Phasor Diagram of Transformer on Inductive Load

The phasor diagram of the actual transformer when it is loaded inductively is shown below

Phasor Diagram of the Transformer on Inductive Load

Steps to draw the phasor diagram

• Take flux ϕ a reference
• Induces emf E1 and E2 lags the flux by 90 degrees.
• The component of the applied voltage to the primary equal and opposite to induced emf in the primary winding. E1 is represented by V1’.
• Current I0 lags the voltage V1’ by 90 degrees.
• The power factor of the load be lagging. Therefore current I2 is drawn lagging E2 by an angle ϕ2.
• The resistance and the leakage reactance of the windings result in a voltage drop, and hence secondary terminal voltage V2 is the phasor difference of E2 and voltage drop.

V2 = E2 – voltage drops
I2 R2 is in phase with I2 and I2X2 is in quadrature with I2.

• The total current flowing in the primary winding is the phasor sum of I1’ and I0.
• Primary applied voltage V1 is the phasor sum of V1’ and the voltage drop in the primary winding.
• Current I1’ is drawn equal and opposite to the current I2

V1 = V1’ + voltage drop
I1R1 is in phase with I1 and I1XI is in quadrature with I1.

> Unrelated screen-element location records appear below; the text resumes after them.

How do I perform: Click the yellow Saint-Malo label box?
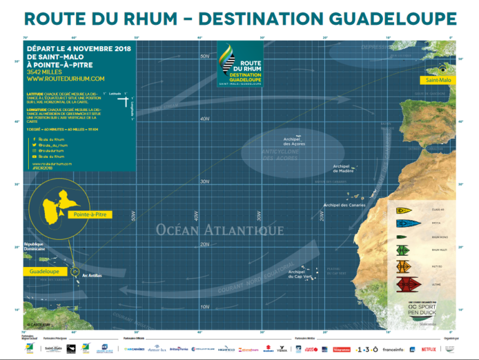[438, 80]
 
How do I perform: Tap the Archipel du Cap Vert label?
[300, 274]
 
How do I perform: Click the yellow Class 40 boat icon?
[404, 209]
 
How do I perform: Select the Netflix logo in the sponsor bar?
[428, 349]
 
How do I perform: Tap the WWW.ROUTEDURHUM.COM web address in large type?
[65, 79]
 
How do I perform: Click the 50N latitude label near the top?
[204, 56]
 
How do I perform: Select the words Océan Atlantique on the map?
[220, 230]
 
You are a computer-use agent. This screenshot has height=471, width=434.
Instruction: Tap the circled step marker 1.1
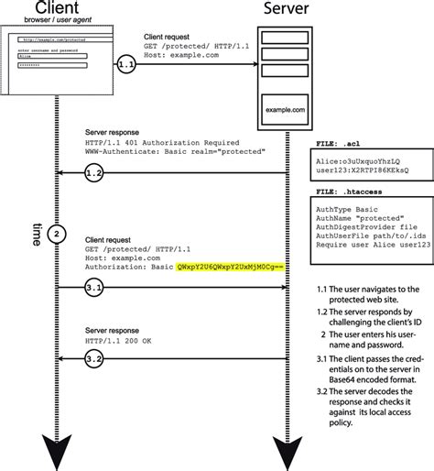tap(126, 64)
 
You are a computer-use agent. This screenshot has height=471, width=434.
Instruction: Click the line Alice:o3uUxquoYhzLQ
tap(358, 161)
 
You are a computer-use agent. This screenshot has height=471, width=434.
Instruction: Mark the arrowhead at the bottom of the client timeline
tap(59, 453)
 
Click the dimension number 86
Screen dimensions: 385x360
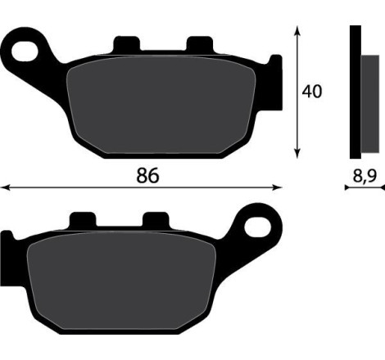(147, 175)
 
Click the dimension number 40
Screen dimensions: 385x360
(312, 92)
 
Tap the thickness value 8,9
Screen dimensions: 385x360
(365, 176)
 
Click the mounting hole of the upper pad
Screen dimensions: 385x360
(25, 52)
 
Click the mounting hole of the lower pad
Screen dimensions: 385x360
(257, 227)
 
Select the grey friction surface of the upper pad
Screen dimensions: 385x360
(161, 105)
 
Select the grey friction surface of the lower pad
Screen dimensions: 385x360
(122, 281)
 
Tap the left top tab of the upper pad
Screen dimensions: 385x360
(127, 43)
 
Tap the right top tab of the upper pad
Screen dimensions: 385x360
(200, 43)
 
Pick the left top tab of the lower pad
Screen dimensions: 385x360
(83, 219)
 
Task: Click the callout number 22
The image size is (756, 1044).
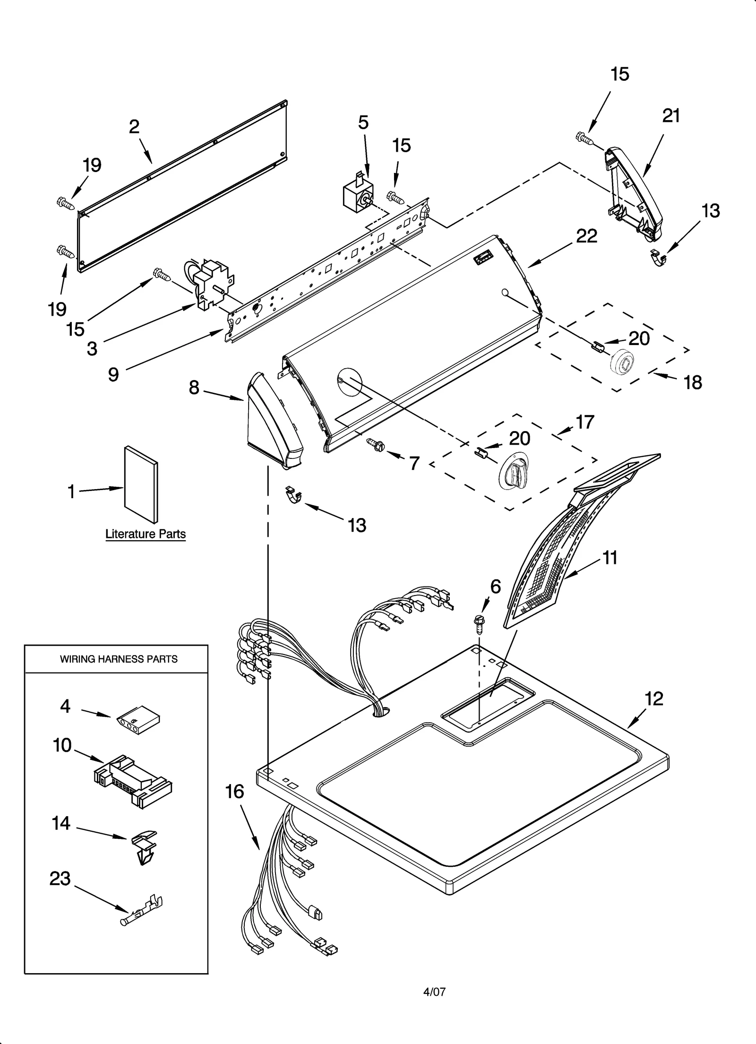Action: click(x=587, y=236)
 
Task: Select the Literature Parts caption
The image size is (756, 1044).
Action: click(x=145, y=534)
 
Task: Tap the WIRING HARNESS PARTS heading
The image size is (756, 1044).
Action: click(x=119, y=659)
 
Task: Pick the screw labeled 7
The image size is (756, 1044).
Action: click(x=377, y=443)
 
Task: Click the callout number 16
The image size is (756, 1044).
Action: click(x=235, y=792)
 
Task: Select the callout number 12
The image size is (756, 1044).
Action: click(x=654, y=699)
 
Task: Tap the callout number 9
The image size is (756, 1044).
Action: click(x=113, y=374)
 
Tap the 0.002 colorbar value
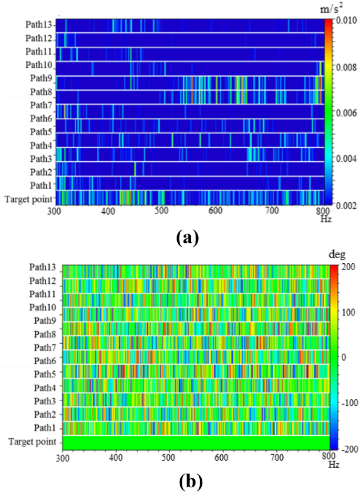coord(346,204)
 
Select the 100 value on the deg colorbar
coord(345,312)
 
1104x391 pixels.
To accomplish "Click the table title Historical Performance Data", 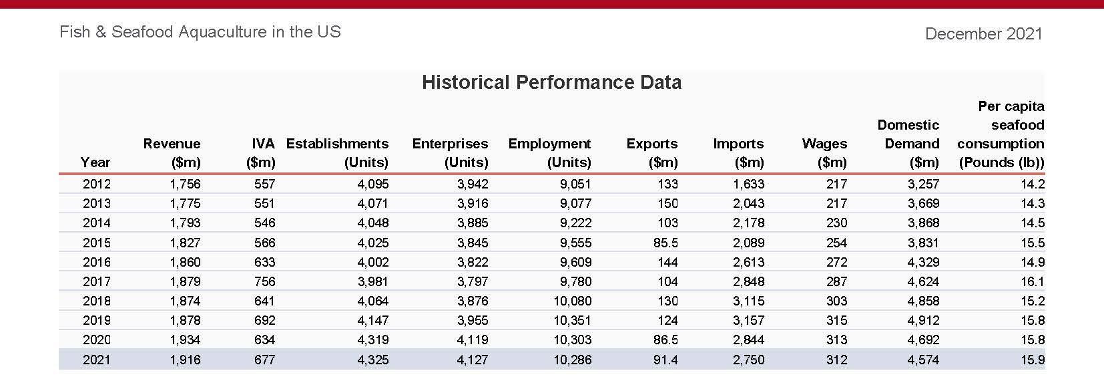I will point(551,82).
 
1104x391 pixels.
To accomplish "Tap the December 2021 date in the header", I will point(983,33).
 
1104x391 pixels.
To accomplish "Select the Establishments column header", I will point(337,152).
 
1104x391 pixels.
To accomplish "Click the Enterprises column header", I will point(450,152).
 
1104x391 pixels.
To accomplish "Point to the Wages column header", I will point(824,152).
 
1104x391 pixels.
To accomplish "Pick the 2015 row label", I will point(96,243).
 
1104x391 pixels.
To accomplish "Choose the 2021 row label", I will point(96,360).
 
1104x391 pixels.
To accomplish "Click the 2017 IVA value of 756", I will point(264,281).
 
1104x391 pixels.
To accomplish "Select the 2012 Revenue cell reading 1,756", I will point(185,184).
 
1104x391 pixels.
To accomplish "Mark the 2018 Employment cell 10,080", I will point(572,301).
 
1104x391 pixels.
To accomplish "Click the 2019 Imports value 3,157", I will point(748,320).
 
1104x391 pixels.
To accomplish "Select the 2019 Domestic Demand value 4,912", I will point(923,320).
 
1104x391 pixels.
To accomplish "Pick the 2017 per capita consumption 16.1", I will point(1033,281).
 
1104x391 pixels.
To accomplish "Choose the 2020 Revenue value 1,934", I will point(185,340).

• The phasor difference between V1 and I1 gives the power factor angle ϕ1 of the primary side of the transformer.
• The power factor of the secondary side depends upon the type of load connected to the transformer.
• If the load is inductive as shown in the above phasor diagram, the power factor will be lagging, and if the load is capacitive, the power factor will be leading.       Where I1R1 is the resistive drop in the primary windings
I2X2 is the reactive drop in the secondary winding

Similarly

Phasor Diagram of Transformer on Capacitive Load

Phasor Diagram of the Transformer on Capacitive Load

Steps to draw the phasor diagram at capacitive load

• Take flux ϕ a reference
• Induces emf E1 and E2 lags the flux by 90 degrees.
• The component of the applied voltage to the primary equal and opposite to induced emf in the primary winding. E1 is represented by V1’.
• Current I0 lags the voltage V1’ by 90 degrees.
• The resistance and the leakage reactance of the windings result in a voltage drop, and hence secondary terminal voltage V2 is the phasor difference of E2 and voltage drop.

V2 = E2 – voltage drops
I2 R2 is in phase with I2 and I2X2 is in quadrature with I2.

• Current I1’ is drawn equal and opposite to the current I2
• The total current I1 flowing in the primary winding is the phasor sum of I1’ and I0.
• Primary applied voltage V1 is the phasor sum of V1’ and the voltage drop in the primary winding.

V1 = V1’ + voltage drop
I1R1 is in phase with I1 and I1XI is in quadrature with I1.

• The phasor difference between V1 and I1 gives the power factor angle ϕ1 of the primary side of the transformer.
• The power factor of the secondary side depends upon the type of load connected to the transformer.